Automating the training and deployment of ML models on Kubernates

With the rise of Machine Learning and models, the need for automating and streamlining model deployment become a necessity. Pushed mostly by the fact that ML models as a new way of programming, are no longer an experimental concept but rather a day to day artifacts that can also follow a release and versioning process.

here is a link to the code used below: github

throughout this example I will :

  • train a model.
  • serialize it and save it.
  • build a docker image with front-end web server.
  • make a deployment on a kubernates cluster.

requirements:

scikit

docker

minikube & Kubernates

Building The Model

Training  data : 

our training data is going to be generated with a math function y= sin(2*π*tan(x)), where is between 0 and 1 with an increment of 0.001.
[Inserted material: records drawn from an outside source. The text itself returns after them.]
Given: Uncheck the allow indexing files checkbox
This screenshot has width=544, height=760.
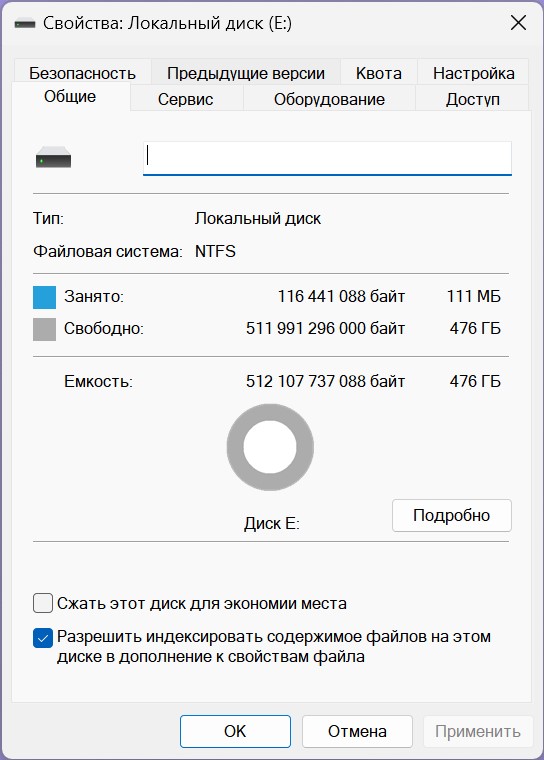Looking at the screenshot, I should pyautogui.click(x=43, y=638).
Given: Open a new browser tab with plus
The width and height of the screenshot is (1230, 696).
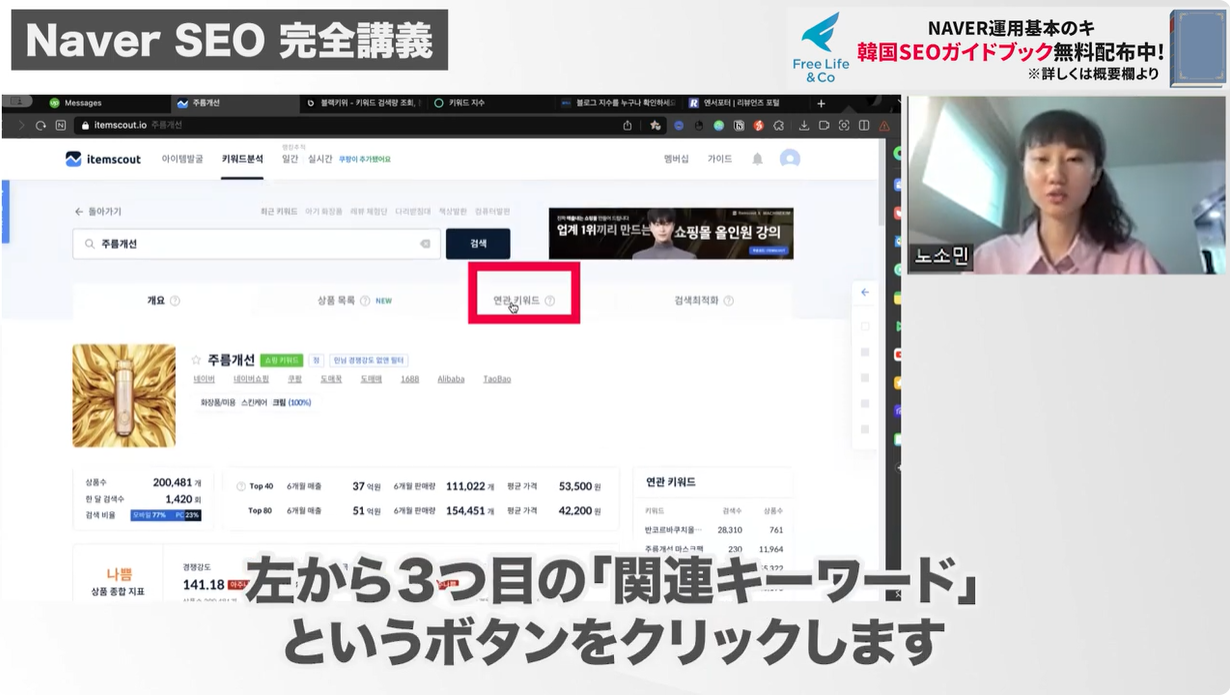Looking at the screenshot, I should coord(821,103).
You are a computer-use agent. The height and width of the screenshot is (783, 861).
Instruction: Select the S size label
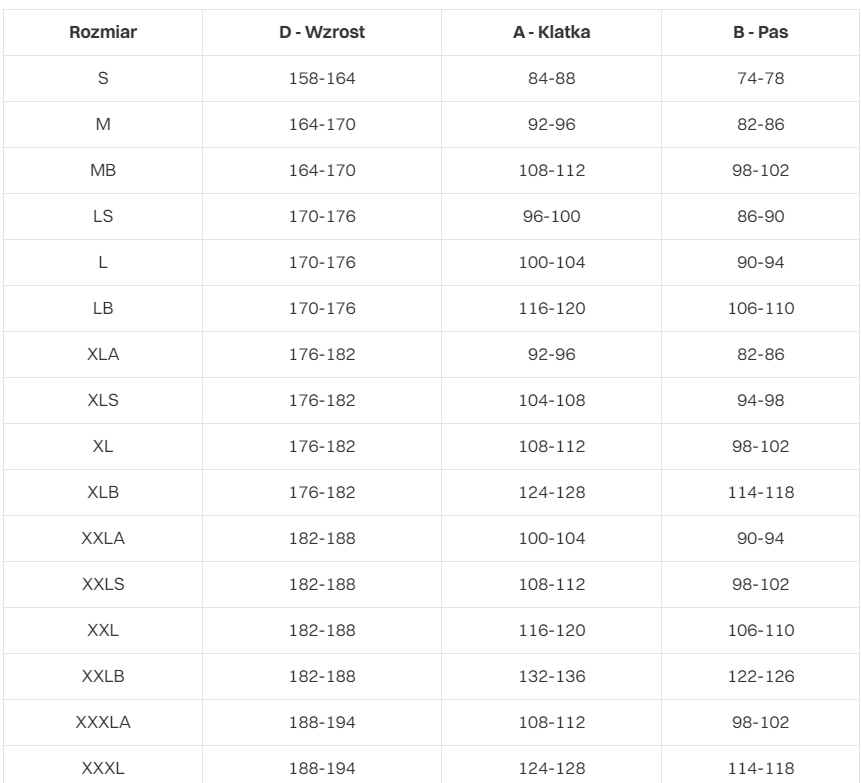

x = np.arange(0.0, 1, 0.001).reshape(-1, 1)

x = [[ 0. ]
[ 0.001]
[ 0.002]

………

[ 0.997]
[ 0.998]
[ 0.999]]

y = np.sin(2 * np.pi * np.tan(x).ravel()) #with max/min values of 1,-1

Screen Shot 2018-06-20 at 2.40.48 PM

Fitting the Model : 

In this example, I will use  a MultiLayer Perceptron implemented by SCIKIT python library

This is what the regressor function will all the parameters ( already tuned ) :

reg = MLPRegressor(hidden_layer_sizes=(500,), activation='relu', solver='adam', alpha=0.001,batch_size='auto',

learning_rate='constant', learning_rate_init=0.01, power_t=0.5, max_iter=1000, shuffle=True,

random_state=9, tol=0.0001, verbose=False, warm_start=False, momentum=0.9,

nesterovs_momentum=True, early_stopping=False, validation_fraction=0.1, beta_1=0.9, beta_2=0.999,

epsilon=1e-08)
Test Data :
for testing we will use a generated set of data as well :
test_x = np.arange(0.0, 1, 0.05).reshape(-1, 1)
Prediction :
test_y = reg.predict(test_x)
Results :
continuous blue is the real output
dotted red is the predicted output
Screen Shot 2018-06-20 at 4.27.17 PM
Saving the model :
I used Python object serialization framework Pickle :
joblib.dump(reg, 'mlpreg.pkl')
this will save your model to a file named: mlpreg.pkl

Deploying the model

building an image :
I have created a docker image for deploying the model on a web server :

[code] FROM python:2.7.15-stretch

COPY MLPReg.py .

COPY server.py .

RUN python -m pip install –user numpy scipy matplotlib ipython jupyter pandas sympy nose

RUN python -m pip install -U scikit-learn

RUN python MLPReg.py

EXPOSE 8088

CMD python server.py

[/code]

to build the image you can run this :
docker build -t mbenachour/mlpreg:latest .
kubernates deployment :
this the kubernates yaml file that describes the deployment :

[code ]

apiVersion: apps/v1beta2
kind: Deployment
metadata:
name: mlpreg-deployment
labels:
app: mlpreg
spec:
replicas: 3
selector:
matchLabels:
app: mlpreg
template:
metadata:
labels:
app: mlpreg
spec:
terminationGracePeriodSeconds: 30
containers:
– name: mlpreg
image: mbenachour/mlpreg:latest
imagePullPolicy: “Always”
ports:
– containerPort: 8088

apiVersion: v1
kind: Service
metadata:
name: mlpreg-svc
labels:
app: mlpreg
#tier: frontend
spec:
type: NodePort
ports:
– port: 8088
selector:
app: mlpreg
#tier: frontend

[/code]

you can deploy the kubernates model :
kubectl apply -f mlp.yml
to check on the status of your kubernates services :
kubectl get services
you should see something similar to this :
Screen Shot 2018-06-21 at 4.31.45 PM.png

Making predictions

to get the kubernates cluster IP address, in my case I’m using minikube the command line :

$minikube service mlpreg-svc --url

http://192.168.99.105:32397
to make a prediction using the API for an input of 0.1
Screen Shot 2018-06-21 at 5.33.13 PM

Pipeline.ai

a lot of products have been introduced to help solve this problem, one of them is Chris Fregly project: pipeline.ai
the project gives you the possibility to create-train-deploy models using different frameworks :
– tensorflow
– scikit
– pytorch
implementing a lot of ML most used algorithms like linear regression.